### Requirements
A. Pick out every row below that contains the string "size" and copy each one.
B. Write what comes next in the description of the novel about a summer romance in Florence, picking up after its last sentence.

Start of Given text

While backpacking through Florence, Italy, during the summer before she heads off to college, Lucy Sommersworth finds herself falling in love with the culture, the architecture, the food...and Jesse Palladino, a handsome street musician. After a whirlwind romance, Lucy returns home, determined to move on from her "vacation flirtation." But just because summer is over doesn't mean Lucy and Jesse have to be, does it?

In this stunning novel, April Lindner perfectly captures the highs and lows of a summer love that might just be meant to last beyond the season.

End of Given text
Start of Data to use

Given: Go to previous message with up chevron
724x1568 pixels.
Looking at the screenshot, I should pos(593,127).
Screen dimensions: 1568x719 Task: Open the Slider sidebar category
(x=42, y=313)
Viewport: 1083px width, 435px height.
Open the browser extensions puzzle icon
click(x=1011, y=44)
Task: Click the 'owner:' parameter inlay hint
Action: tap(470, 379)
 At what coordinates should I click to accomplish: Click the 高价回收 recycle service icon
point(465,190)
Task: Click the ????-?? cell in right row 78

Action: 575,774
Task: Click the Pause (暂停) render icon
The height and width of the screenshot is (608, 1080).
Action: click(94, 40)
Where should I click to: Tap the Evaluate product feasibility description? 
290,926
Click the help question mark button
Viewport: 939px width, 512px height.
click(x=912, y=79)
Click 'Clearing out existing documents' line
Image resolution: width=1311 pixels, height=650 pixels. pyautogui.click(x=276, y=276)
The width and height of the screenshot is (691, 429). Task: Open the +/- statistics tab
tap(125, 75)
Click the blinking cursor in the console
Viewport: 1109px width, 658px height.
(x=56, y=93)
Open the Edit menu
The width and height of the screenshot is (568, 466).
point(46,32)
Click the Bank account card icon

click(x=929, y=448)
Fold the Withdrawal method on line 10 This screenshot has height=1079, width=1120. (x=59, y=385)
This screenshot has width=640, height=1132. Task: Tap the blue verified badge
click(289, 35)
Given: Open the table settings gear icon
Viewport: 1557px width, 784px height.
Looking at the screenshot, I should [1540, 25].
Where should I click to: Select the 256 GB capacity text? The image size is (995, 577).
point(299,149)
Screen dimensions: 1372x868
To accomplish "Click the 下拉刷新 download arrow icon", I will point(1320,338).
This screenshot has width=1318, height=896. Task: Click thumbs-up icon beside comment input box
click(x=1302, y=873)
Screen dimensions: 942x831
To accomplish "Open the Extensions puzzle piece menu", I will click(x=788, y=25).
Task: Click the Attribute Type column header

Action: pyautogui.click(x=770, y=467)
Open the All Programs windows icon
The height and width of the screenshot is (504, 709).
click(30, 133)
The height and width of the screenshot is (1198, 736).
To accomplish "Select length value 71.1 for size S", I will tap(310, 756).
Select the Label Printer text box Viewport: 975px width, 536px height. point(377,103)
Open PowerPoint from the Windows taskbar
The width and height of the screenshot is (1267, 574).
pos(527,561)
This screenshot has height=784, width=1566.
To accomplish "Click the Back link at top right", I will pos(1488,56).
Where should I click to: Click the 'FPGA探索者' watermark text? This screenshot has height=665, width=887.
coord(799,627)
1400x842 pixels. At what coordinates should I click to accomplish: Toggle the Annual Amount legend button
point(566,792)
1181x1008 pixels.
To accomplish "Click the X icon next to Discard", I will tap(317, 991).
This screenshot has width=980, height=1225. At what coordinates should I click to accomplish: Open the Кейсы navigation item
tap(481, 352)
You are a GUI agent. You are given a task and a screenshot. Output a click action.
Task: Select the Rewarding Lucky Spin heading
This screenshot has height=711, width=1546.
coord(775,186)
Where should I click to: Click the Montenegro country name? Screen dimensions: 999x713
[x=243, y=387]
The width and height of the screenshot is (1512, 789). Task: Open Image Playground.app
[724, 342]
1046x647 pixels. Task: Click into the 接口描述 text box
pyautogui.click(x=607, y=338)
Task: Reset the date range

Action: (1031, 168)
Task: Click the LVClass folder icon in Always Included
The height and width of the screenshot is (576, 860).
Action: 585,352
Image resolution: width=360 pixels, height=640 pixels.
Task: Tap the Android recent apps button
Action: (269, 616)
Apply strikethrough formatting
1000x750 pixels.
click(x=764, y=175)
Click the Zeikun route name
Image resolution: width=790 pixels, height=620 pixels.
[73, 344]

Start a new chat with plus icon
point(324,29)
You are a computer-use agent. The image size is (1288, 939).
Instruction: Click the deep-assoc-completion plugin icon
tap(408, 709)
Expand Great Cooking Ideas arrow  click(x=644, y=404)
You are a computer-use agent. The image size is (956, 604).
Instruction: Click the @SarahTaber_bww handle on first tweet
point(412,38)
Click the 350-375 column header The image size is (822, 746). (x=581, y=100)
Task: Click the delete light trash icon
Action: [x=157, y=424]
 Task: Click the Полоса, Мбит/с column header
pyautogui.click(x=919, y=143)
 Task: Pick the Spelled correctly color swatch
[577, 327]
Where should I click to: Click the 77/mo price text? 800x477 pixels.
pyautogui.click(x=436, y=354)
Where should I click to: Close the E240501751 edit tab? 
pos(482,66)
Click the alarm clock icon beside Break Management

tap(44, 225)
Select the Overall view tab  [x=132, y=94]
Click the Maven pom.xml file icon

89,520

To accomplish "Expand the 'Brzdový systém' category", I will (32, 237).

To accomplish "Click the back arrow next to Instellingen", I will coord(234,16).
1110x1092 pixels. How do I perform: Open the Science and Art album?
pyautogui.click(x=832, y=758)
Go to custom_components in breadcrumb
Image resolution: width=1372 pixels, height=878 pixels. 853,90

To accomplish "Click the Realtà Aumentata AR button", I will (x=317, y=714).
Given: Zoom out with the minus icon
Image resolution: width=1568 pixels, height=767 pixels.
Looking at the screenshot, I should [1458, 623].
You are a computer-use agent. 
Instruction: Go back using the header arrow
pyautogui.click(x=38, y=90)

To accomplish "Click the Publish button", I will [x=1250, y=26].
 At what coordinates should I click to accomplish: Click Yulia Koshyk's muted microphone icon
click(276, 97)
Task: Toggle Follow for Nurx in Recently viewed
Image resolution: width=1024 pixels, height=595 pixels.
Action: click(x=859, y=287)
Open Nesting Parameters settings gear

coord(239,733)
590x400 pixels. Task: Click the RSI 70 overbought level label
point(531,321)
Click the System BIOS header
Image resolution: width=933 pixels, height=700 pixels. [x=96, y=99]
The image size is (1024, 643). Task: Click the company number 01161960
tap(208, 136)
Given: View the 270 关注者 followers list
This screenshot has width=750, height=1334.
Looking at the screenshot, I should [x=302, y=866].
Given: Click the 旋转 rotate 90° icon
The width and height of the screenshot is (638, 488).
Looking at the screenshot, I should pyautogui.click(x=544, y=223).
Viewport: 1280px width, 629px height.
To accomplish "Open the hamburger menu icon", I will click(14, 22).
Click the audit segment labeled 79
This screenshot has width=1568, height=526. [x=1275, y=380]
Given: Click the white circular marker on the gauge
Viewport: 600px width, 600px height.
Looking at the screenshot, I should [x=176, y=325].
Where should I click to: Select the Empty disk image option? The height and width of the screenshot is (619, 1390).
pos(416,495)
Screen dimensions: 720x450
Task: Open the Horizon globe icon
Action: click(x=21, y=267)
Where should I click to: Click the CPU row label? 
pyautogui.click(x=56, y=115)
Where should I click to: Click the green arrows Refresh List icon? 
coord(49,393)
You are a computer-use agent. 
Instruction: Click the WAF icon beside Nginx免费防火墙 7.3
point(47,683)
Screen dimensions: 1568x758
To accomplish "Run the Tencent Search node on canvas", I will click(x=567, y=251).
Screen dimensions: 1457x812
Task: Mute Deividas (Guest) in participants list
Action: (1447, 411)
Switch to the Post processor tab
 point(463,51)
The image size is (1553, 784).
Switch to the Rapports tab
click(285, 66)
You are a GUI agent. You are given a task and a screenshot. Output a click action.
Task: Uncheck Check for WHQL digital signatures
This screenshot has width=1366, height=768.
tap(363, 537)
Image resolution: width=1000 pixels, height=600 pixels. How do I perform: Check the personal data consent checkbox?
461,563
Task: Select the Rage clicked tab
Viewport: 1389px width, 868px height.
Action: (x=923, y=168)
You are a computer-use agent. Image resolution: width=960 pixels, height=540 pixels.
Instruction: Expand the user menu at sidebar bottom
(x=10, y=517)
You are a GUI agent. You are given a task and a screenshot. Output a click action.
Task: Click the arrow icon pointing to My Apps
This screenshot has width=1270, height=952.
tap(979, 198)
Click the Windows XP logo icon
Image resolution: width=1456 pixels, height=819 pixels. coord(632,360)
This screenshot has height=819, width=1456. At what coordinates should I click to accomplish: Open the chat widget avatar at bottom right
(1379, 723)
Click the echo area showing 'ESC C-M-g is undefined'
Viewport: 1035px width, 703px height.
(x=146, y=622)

End of Data to use

### Results
A.
Where should I click to: Select the 256 GB capacity text? The image size is (995, 577).
To accomplish "Select length value 71.1 for size S", I will tap(310, 756).
You are a computer-use agent. The image size is (1288, 939).
You are a computer-use agent. The image size is (956, 604).
Click the 350-375 column header The image size is (822, 746). (x=581, y=100)
The image size is (1024, 643). Task: Click the company number 01161960
The image size is (1553, 784).

B.
Editorial Reviews

Publishers Weekly
02/23/2015
Just before heading to college, Lucy and Charlene are on the European summer tour of a lifetime, and while in Italy, Lucy meets a free-spirited American named Jesse. Despite their short-lived possibilities for romance, Lucy falls hard and returns home to Philadelphia pining for him. Just when Lucy begins dating someone else, Jesse shows up at her school, and complicated decisions arise for her. Again turning to classic literature for inspiration as she did in Jane and Catherine (this time, E.M. Forster's A Room with a View), Lindner writes in a straightforward third-person storytelling style that allows distance for readers to observe Lucy coming into her own. Like her forebear, Forster's Lucy Honeychurch, this Lucy must sort through the muddle of her emotions—torn between a cerebral, respectable boy and a more passionate one—and learn to stand on her own convictions. The parallels to A Room With a View contribute to an overarching theme seen in both stories: rising above the social strictures placed on a spirited girl bound by propriety. Ages 15–up. Agent: Amy Williams, McCormick & Williams Literary Agency. (Jan.)
From the Publisher
* "Love, Lucy hits all the right notes...This is a great coming-of-age story, perfect for Sarah Dessen fans or those who enjoy books with a summer romance."—VOYA (starred review)"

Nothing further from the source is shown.